— Items from a data source —
━━━━━━━━━━━━━━━━━━━━━━━━━━━━━━

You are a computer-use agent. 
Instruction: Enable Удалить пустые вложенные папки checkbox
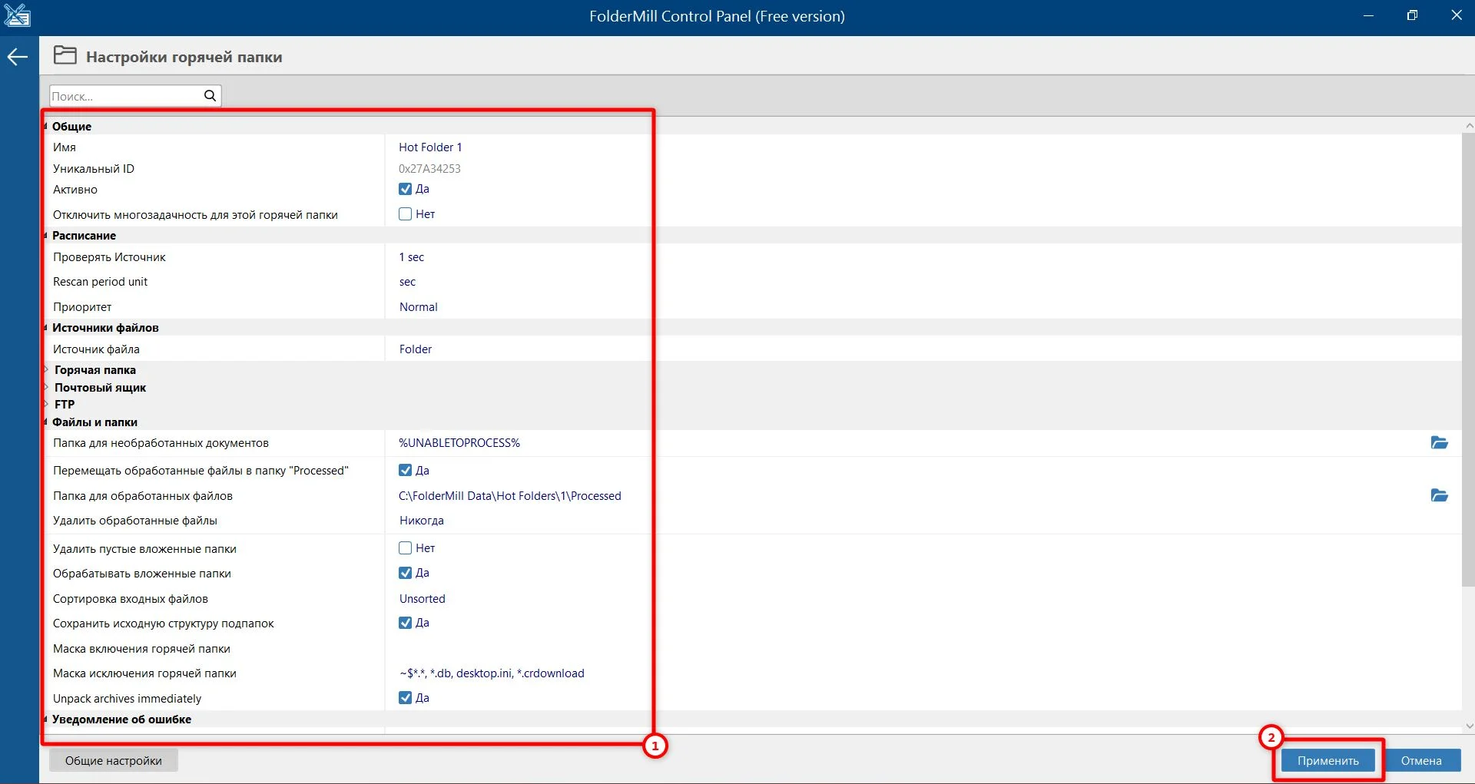[x=406, y=548]
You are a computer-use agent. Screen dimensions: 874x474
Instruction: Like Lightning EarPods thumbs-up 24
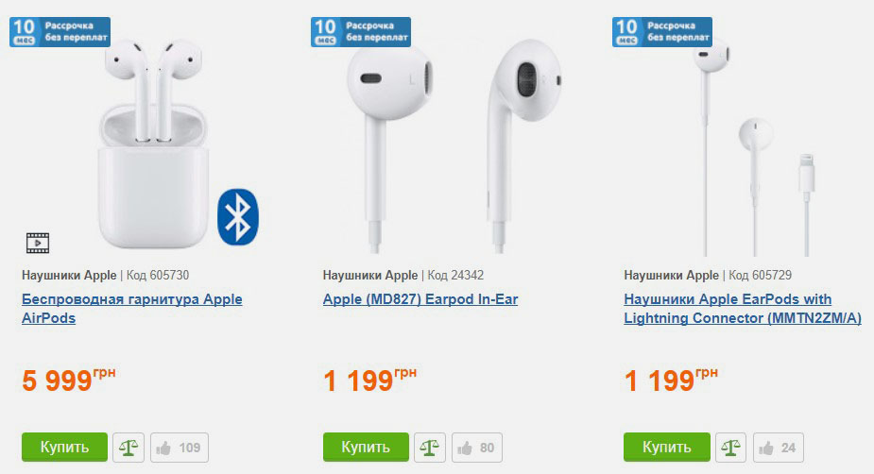[779, 448]
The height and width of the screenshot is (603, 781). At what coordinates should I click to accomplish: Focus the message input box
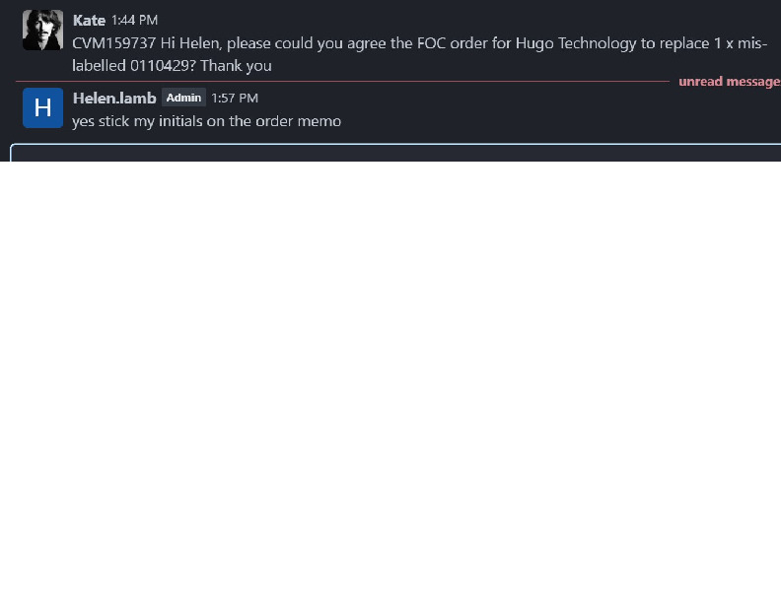click(394, 154)
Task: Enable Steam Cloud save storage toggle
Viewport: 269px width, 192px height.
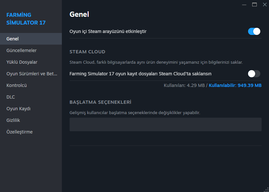Action: [254, 74]
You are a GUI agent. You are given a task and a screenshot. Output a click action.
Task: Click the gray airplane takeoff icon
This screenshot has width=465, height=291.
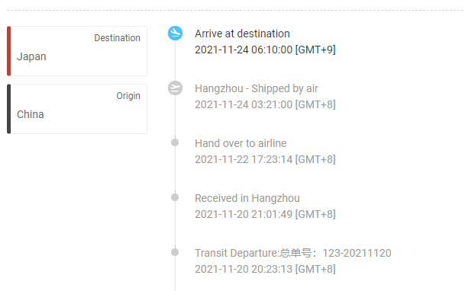[x=176, y=88]
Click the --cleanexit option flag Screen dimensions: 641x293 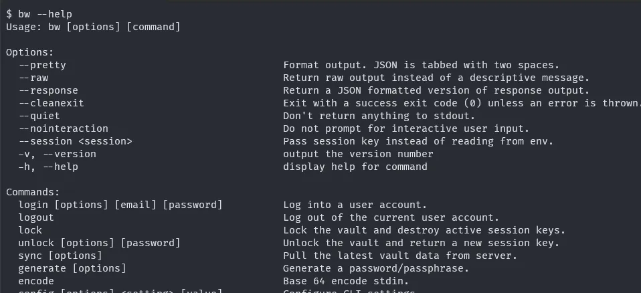(52, 103)
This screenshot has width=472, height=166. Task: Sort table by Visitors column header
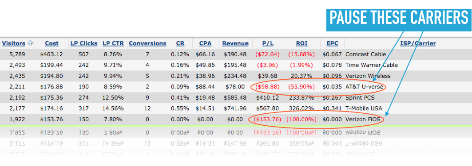[14, 43]
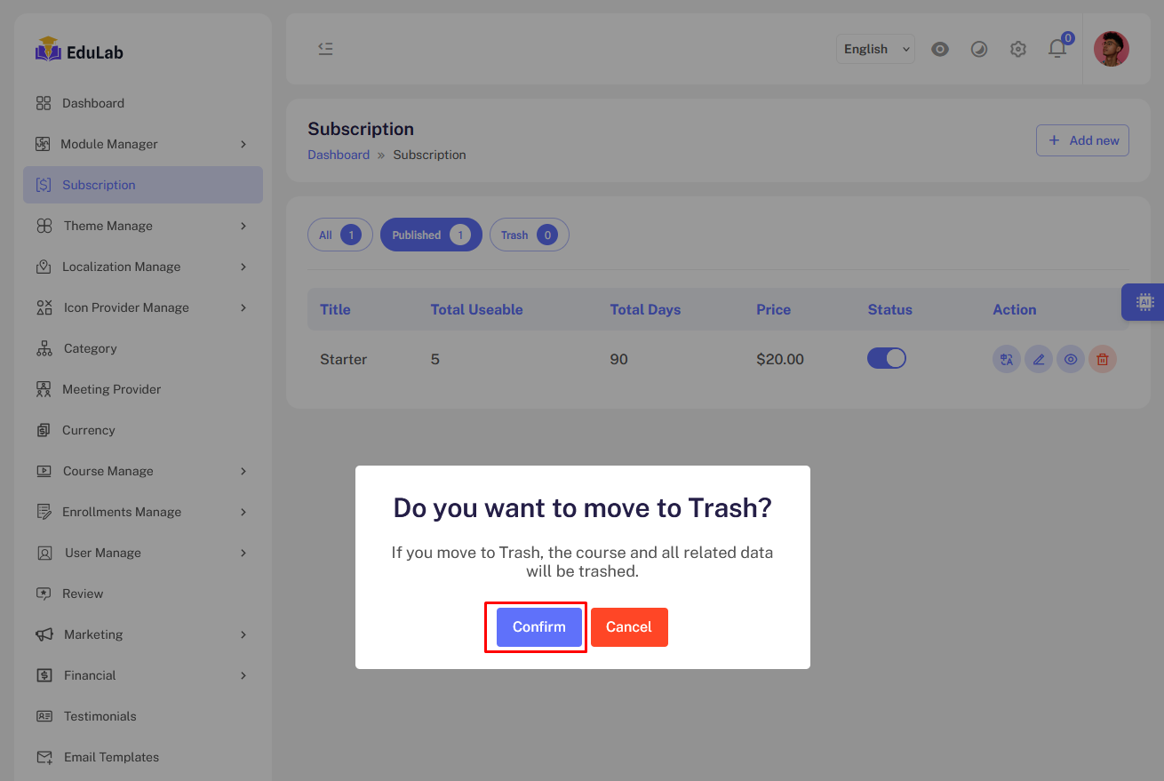Click the preview eye icon in header
The width and height of the screenshot is (1164, 781).
(940, 49)
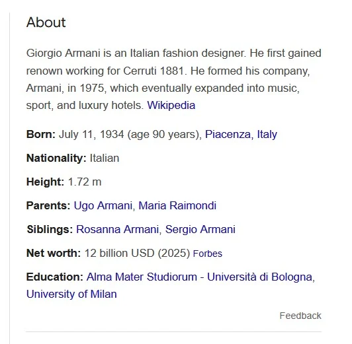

━━━━━━━━━━━━━━━━━━━━━━━━━━━━━━

For the word "agent", go through the records and show each line that carries it.

— TASK OUTPUT —
You are a computer-use agent. 
You are a computer-use agent. Screen dimensions: 874x474
You are a GUI agent. You are given a task and a screenshot. Output a click action.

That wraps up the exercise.